Segment Start: Records supplied

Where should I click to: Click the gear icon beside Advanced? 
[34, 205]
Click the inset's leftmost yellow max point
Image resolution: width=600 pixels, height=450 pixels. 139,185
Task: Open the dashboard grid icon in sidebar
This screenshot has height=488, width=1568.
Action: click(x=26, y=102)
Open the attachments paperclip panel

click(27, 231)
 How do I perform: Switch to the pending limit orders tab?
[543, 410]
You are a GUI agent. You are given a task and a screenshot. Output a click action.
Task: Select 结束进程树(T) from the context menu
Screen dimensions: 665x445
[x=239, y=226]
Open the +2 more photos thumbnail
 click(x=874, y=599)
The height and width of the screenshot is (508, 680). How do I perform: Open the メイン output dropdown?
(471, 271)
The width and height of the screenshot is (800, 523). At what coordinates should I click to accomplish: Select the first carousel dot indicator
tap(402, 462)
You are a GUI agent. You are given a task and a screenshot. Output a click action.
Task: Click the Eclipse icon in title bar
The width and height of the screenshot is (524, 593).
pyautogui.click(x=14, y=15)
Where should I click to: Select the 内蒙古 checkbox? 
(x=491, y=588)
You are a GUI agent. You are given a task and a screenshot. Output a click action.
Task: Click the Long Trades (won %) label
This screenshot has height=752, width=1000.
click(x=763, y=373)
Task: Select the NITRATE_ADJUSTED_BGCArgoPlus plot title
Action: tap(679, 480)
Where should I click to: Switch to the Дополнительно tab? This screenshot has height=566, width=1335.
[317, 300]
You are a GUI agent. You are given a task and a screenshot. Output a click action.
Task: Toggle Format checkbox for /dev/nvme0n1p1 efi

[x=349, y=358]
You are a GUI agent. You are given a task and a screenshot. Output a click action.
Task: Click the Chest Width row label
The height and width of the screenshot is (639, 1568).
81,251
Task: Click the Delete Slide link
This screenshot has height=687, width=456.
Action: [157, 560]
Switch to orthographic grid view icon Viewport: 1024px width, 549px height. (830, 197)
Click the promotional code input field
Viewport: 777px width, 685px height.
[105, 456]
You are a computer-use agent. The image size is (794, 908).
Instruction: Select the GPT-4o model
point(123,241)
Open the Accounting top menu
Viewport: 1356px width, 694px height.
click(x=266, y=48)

Segment End: Records supplied

### Task brief
From the listing above, determine how many lines contain "label", then write only that number.

### Answer area
2